### Data
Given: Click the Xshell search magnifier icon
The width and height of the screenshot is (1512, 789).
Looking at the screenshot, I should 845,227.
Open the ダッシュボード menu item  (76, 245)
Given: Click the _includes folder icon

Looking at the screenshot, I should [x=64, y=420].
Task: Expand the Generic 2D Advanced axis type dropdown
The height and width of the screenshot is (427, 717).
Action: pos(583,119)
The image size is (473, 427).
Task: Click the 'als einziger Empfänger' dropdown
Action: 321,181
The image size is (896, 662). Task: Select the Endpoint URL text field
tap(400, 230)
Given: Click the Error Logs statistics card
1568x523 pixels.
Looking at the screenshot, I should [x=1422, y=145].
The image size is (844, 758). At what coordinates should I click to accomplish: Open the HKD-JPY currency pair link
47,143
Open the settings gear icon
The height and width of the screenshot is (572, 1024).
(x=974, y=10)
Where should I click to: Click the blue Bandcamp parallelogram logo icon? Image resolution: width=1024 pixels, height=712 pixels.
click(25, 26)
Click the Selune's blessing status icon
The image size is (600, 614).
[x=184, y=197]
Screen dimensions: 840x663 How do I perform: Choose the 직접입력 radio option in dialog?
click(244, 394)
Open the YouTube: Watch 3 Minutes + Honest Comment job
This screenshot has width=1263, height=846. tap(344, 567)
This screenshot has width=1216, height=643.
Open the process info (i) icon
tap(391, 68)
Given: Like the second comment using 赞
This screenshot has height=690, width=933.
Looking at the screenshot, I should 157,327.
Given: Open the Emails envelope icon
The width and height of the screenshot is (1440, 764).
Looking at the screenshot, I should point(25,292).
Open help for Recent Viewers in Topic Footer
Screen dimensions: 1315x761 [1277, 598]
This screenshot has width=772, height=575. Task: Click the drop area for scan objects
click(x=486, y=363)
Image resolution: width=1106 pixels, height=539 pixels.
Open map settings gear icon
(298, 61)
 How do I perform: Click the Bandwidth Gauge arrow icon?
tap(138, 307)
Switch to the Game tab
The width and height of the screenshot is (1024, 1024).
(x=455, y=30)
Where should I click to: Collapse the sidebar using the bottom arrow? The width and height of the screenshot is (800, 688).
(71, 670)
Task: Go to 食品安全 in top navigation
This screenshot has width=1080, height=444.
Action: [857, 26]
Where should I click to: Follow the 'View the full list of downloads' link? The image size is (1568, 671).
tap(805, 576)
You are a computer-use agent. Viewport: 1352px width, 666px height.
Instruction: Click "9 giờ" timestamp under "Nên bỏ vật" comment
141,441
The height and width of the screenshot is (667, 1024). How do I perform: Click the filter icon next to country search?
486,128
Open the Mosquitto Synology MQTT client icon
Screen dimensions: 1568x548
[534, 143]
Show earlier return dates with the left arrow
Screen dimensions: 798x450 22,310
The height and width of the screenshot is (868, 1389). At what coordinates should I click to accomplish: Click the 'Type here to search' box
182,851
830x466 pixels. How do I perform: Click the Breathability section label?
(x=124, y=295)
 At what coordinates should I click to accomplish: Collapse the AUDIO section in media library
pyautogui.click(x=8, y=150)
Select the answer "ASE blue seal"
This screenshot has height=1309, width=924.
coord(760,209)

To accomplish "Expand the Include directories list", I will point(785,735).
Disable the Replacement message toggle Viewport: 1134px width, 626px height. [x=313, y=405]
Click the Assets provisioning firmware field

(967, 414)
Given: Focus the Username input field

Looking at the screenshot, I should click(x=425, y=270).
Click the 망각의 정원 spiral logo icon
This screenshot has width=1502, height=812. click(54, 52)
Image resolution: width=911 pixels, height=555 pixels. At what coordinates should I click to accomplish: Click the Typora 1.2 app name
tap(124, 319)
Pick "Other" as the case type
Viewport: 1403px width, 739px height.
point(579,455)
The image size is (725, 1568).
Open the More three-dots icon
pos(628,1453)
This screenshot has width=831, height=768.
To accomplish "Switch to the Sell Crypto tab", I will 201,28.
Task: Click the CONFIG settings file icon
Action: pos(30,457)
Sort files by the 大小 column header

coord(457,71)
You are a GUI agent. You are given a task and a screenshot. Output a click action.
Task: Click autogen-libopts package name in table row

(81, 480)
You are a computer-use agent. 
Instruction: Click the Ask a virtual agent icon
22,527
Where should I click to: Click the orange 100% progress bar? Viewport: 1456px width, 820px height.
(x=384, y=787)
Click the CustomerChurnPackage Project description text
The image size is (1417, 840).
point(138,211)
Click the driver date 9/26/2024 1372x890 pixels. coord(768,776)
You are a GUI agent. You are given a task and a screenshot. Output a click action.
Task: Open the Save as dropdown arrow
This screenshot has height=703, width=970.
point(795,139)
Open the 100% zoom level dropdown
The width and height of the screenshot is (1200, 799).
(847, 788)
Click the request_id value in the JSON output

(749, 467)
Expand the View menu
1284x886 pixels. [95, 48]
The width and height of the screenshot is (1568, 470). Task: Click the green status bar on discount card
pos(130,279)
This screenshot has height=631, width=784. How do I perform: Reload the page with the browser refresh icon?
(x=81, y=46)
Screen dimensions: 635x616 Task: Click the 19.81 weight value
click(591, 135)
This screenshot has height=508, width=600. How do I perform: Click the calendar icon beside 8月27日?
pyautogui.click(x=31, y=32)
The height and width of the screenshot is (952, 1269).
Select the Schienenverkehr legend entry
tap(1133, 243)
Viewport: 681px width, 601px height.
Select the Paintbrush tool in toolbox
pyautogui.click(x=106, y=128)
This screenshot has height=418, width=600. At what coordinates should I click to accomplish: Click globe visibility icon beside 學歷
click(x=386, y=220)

### Your task
From the data above, show each line that contains "computer".

### Response for this exercise
You are a computer-use agent. Viewport: 1352px width, 666px height.
You are a computer-use agent. 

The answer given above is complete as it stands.